**Activity:** Give back exactly the lines of the data below, starting with the line that has "Click the References folder icon" and going on through the line that has "Click THE DARK KNIGHT RISES title text".
+===+
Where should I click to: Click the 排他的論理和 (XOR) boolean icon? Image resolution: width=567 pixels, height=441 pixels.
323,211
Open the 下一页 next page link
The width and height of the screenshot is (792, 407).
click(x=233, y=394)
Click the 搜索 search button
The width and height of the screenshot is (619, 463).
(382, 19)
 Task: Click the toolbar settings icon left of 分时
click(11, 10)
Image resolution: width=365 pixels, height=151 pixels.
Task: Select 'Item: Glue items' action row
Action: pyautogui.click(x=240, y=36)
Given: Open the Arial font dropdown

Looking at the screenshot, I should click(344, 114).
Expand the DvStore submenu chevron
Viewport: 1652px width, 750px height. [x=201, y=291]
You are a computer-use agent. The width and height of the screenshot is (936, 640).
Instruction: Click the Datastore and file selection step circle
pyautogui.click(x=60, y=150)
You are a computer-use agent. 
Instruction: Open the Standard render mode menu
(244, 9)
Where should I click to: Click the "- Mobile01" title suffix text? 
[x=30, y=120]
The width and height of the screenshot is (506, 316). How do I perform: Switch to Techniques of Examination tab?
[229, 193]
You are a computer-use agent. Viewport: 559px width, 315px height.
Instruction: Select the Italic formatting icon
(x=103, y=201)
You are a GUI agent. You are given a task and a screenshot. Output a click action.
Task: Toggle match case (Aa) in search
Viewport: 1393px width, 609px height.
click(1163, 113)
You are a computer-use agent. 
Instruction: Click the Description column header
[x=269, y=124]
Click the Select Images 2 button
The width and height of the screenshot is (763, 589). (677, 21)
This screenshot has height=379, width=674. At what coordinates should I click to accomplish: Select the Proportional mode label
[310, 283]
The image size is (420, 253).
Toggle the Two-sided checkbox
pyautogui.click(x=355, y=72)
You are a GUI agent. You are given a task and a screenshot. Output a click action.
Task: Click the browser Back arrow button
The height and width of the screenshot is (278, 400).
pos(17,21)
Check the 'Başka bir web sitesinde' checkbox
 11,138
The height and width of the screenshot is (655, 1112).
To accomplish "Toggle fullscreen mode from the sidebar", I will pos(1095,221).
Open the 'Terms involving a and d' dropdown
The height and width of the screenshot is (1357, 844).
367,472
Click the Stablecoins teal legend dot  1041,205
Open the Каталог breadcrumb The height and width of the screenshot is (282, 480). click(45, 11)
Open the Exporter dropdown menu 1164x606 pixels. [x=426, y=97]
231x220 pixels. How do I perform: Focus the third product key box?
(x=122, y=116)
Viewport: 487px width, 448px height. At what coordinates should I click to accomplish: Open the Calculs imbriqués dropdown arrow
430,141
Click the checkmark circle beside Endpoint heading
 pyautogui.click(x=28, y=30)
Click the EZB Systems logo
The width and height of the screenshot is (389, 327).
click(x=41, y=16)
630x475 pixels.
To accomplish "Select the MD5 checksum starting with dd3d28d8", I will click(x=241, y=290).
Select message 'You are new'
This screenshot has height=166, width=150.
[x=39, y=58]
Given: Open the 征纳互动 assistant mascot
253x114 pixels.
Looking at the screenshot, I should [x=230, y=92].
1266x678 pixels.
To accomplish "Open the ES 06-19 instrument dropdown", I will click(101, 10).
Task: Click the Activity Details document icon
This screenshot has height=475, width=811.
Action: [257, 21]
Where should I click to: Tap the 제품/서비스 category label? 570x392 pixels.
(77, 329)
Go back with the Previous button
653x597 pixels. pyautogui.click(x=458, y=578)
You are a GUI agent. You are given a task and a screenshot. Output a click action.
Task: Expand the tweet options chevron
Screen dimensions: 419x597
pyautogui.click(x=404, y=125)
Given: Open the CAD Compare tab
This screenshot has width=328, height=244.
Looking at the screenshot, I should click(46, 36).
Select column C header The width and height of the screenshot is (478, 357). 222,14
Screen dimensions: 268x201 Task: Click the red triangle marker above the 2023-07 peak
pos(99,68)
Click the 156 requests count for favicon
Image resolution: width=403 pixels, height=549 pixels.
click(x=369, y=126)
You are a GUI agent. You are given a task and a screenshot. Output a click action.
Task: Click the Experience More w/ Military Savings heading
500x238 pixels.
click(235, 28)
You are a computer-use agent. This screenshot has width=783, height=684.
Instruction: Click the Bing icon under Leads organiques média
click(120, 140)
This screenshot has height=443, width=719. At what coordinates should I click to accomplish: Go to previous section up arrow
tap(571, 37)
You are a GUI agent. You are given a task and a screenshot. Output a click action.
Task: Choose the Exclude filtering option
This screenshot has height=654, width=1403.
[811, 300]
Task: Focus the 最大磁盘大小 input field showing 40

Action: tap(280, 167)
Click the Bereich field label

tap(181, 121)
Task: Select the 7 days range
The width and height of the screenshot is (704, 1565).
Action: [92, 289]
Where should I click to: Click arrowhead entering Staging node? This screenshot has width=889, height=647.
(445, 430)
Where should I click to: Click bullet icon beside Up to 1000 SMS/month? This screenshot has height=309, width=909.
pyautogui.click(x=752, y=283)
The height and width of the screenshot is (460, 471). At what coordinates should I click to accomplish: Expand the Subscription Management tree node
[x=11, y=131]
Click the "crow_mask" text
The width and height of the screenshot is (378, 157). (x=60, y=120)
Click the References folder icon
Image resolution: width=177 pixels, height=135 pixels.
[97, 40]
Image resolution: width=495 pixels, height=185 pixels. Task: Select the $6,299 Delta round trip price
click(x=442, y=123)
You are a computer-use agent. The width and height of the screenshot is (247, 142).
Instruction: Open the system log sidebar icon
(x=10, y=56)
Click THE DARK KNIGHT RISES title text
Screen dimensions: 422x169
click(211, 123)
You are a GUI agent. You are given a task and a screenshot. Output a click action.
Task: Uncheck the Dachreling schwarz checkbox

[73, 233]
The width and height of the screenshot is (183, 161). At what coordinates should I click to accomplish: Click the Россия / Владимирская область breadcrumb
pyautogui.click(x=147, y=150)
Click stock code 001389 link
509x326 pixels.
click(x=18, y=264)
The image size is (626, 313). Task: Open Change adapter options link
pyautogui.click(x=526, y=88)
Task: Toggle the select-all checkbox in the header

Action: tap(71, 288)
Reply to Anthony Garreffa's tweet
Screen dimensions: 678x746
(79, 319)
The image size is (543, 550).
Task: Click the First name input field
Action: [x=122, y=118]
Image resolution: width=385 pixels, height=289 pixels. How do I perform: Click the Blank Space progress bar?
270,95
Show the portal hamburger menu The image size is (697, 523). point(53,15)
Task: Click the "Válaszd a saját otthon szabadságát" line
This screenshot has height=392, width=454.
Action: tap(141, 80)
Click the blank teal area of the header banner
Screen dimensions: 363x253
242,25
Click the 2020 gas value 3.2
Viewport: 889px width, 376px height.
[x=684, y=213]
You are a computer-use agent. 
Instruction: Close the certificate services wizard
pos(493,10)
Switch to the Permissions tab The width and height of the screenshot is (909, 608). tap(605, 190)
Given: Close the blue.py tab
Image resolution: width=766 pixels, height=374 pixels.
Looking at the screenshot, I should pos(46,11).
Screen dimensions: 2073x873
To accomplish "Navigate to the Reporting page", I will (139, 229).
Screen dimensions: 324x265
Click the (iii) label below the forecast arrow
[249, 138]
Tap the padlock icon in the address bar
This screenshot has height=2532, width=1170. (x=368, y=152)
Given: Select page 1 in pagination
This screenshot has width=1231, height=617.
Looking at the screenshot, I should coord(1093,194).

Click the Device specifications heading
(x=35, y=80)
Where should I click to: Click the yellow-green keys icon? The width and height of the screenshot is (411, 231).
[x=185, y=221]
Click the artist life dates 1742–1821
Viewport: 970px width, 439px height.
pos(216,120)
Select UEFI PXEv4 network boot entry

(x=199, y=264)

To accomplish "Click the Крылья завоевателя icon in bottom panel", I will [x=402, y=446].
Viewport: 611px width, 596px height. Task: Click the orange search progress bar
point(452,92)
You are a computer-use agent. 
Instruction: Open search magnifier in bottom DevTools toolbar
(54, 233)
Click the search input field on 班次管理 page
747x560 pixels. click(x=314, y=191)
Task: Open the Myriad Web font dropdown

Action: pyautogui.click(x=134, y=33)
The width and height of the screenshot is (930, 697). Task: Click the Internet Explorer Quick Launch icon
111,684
+===+
**Your response:**
Click the References folder icon
Image resolution: width=177 pixels, height=135 pixels.
[97, 40]
Image resolution: width=495 pixels, height=185 pixels. Task: Select the $6,299 Delta round trip price
click(x=442, y=123)
You are a computer-use agent. The width and height of the screenshot is (247, 142).
Instruction: Open the system log sidebar icon
(x=10, y=56)
Click THE DARK KNIGHT RISES title text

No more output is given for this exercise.